Please reproduce every line of the listing below, substituting "Screenshot resolution" for each occurrence of "Image resolution" and keeping everything else unchanged; leave the pictures out.
[start Dataset rows]
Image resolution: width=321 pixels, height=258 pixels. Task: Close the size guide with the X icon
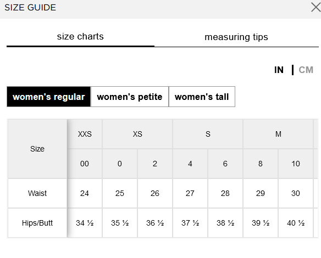coord(316,7)
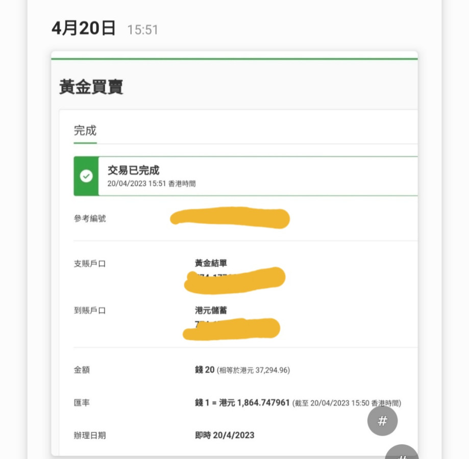Click the 即時 20/4/2023 processing date
The image size is (469, 459).
click(x=225, y=435)
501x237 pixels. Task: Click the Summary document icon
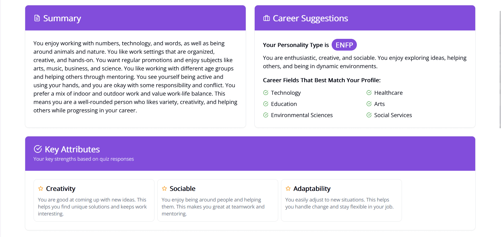coord(37,18)
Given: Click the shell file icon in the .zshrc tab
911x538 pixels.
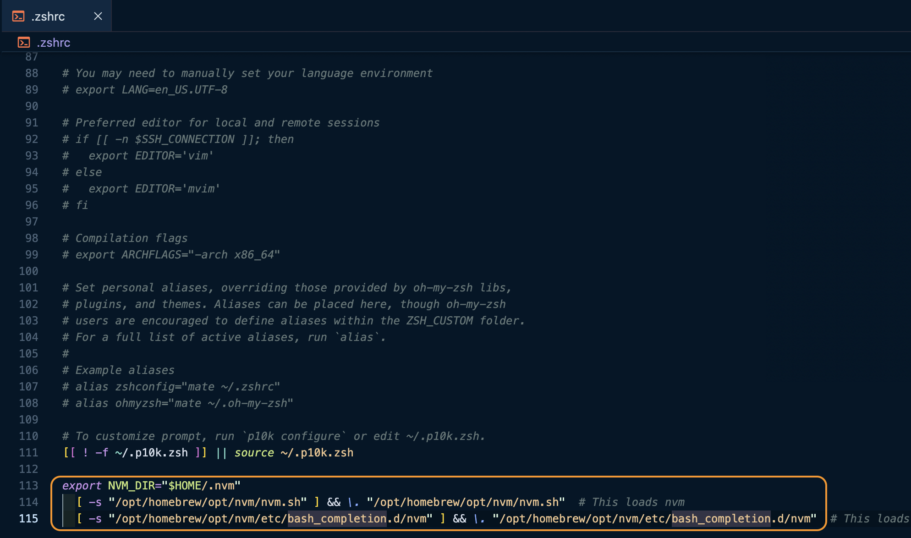Looking at the screenshot, I should coord(18,16).
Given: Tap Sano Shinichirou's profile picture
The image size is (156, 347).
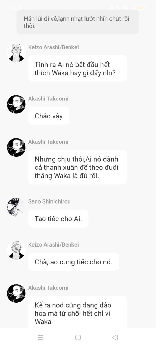Looking at the screenshot, I should 16,207.
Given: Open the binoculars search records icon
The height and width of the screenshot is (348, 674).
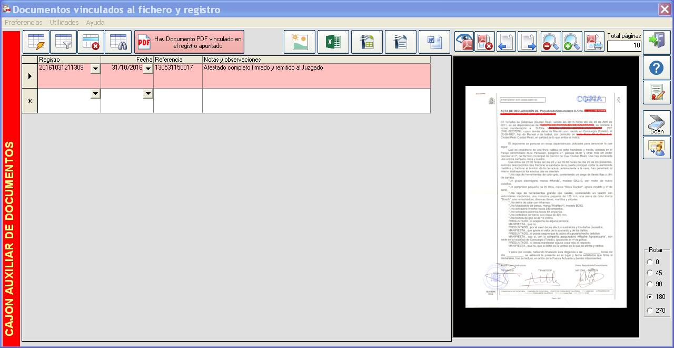Looking at the screenshot, I should coord(118,42).
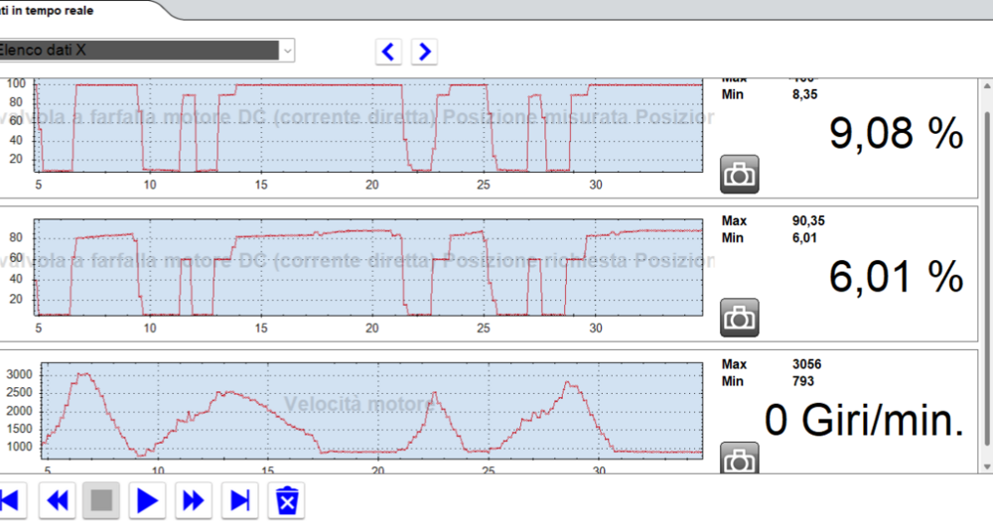Select the Posizione misurata throttle graph
Viewport: 993px width, 526px height.
coord(367,126)
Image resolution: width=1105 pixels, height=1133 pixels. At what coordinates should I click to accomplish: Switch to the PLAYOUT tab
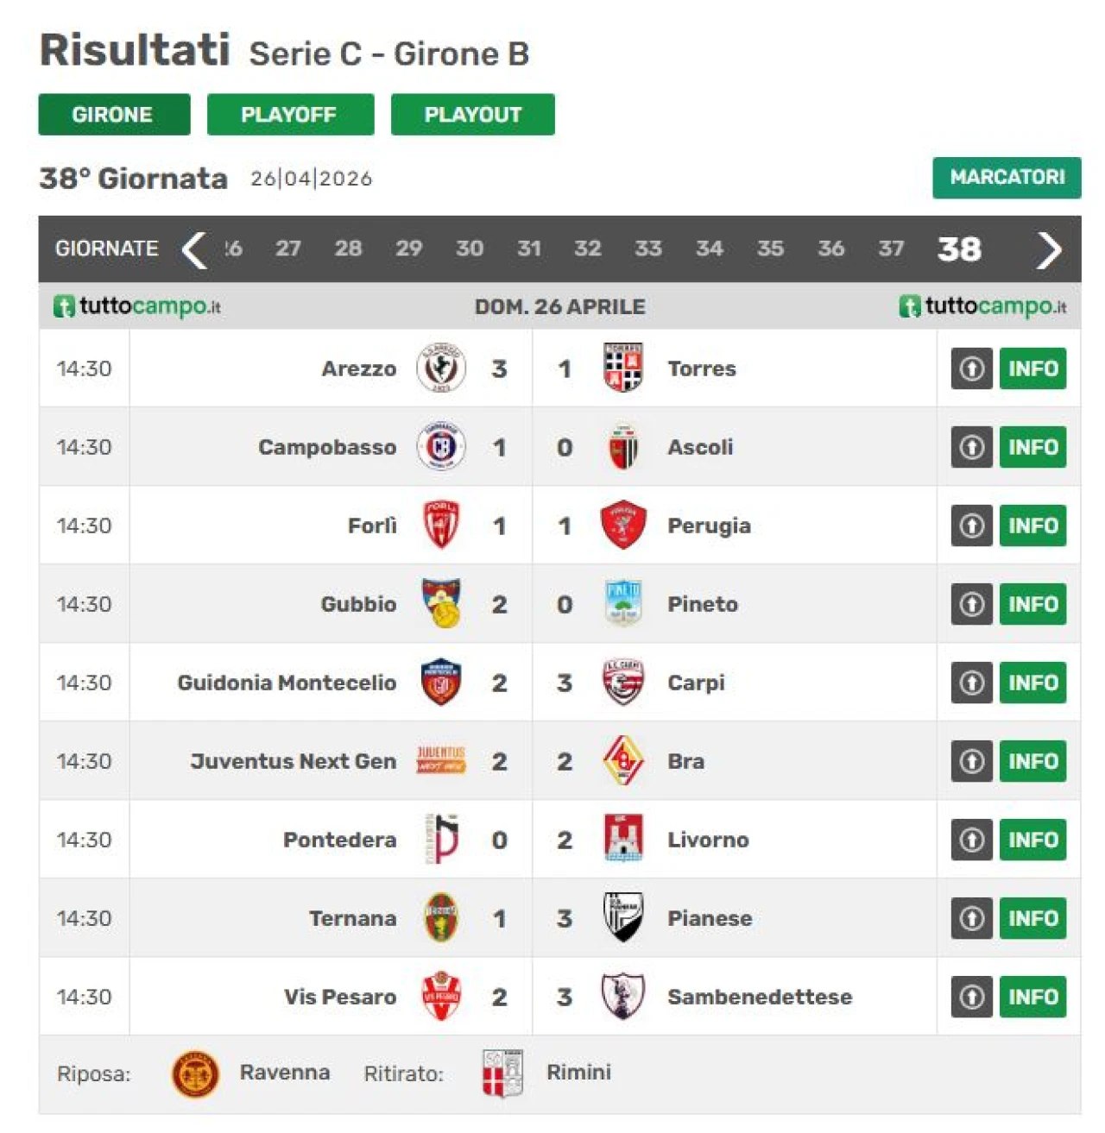472,115
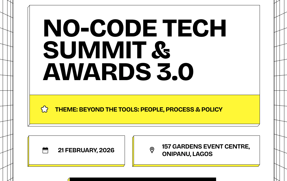The width and height of the screenshot is (287, 181).
Task: Click the "ONIPANU, LAGOS" text
Action: [187, 154]
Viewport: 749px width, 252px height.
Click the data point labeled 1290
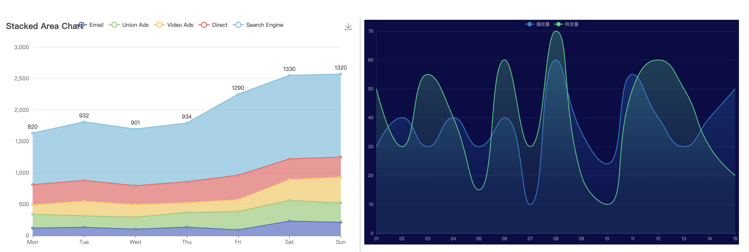pos(238,94)
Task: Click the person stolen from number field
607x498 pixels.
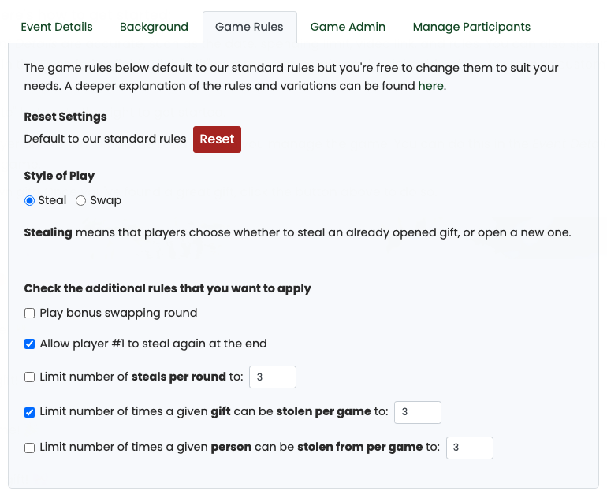Action: (x=469, y=448)
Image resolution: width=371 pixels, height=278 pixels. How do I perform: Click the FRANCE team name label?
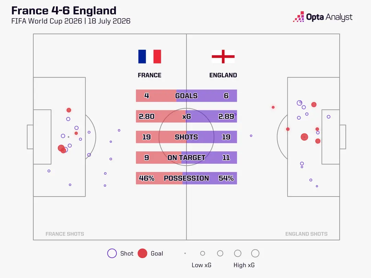click(x=149, y=75)
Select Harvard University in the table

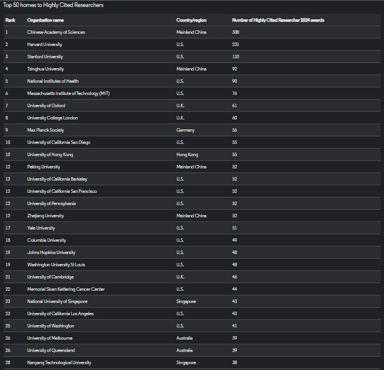click(45, 44)
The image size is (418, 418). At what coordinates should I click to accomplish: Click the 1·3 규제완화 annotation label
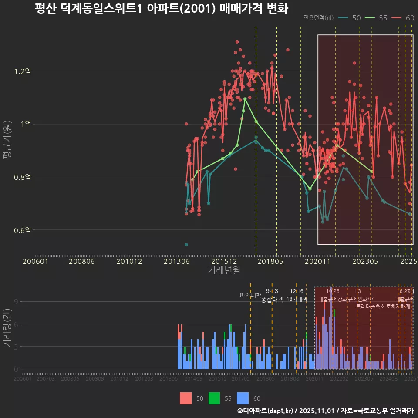(358, 296)
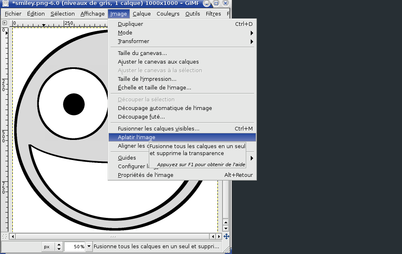Open the zoom percentage dropdown arrow
The image size is (402, 254).
(89, 247)

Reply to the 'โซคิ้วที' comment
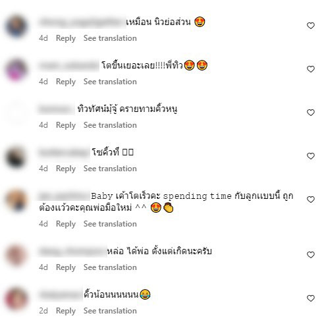pos(66,169)
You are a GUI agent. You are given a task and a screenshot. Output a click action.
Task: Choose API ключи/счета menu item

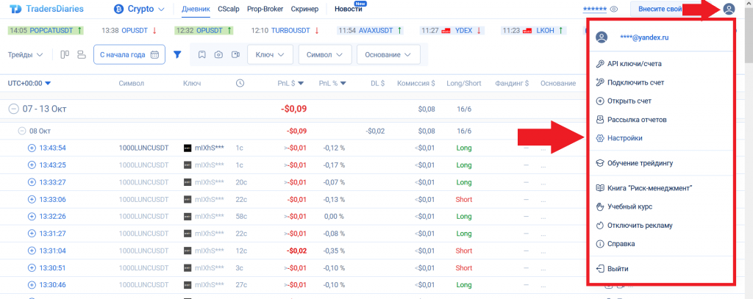(633, 63)
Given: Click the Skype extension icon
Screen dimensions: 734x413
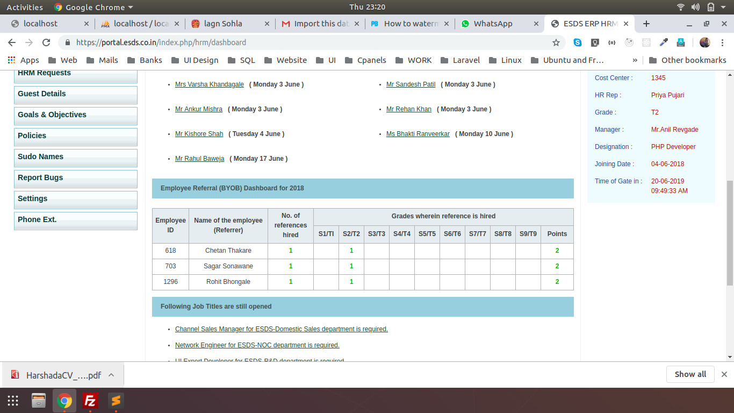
[end Dataset rows]
The completed task:
Screenshot resolution: width=321 pixels, height=258 pixels. Task: Close the size guide with the X icon
coord(316,7)
Click the 即時 20/4/2023 processing date
The image size is (469, 459).
click(x=225, y=435)
501x237 pixels. Task: Click the Summary document icon
coord(37,18)
Given: Click the shell file icon in the .zshrc tab
911x538 pixels.
Looking at the screenshot, I should coord(18,16).
Given: Tap Sano Shinichirou's profile picture
The image size is (156, 347).
Looking at the screenshot, I should 16,207.
Given: Open the binoculars search records icon
The height and width of the screenshot is (348, 674).
Looking at the screenshot, I should coord(118,42).
Select the Posizione misurata throttle graph
Viewport: 993px width, 526px height.
coord(367,126)
Screenshot resolution: width=1105 pixels, height=1133 pixels. At what coordinates should I click to accomplish: Switch to the PLAYOUT tab
472,115
The width and height of the screenshot is (287, 181).
Task: Click the "ONIPANU, LAGOS" text
Action: [187, 154]
Viewport: 749px width, 252px height.
Click the data point labeled 1290
pos(238,94)
Task: Click the person stolen from number field
607x498 pixels.
Action: (x=469, y=448)
Screenshot resolution: width=371 pixels, height=278 pixels. How do I perform: Click the FRANCE team name label?
click(x=149, y=75)
Select Harvard University in the table

click(45, 44)
The image size is (418, 418). At what coordinates should I click to accomplish: Click the 1·3 규제완화 annotation label
(358, 296)
Open the zoom percentage dropdown arrow
The image size is (402, 254).
(89, 247)

Reply to the 'โซคิ้วที' comment
pos(66,169)
You are a GUI agent. You are given a task and a screenshot. Output a click action.
Task: Choose API ключи/счета menu item

(633, 63)
Given: Click the Skype extension icon
Screen dimensions: 734x413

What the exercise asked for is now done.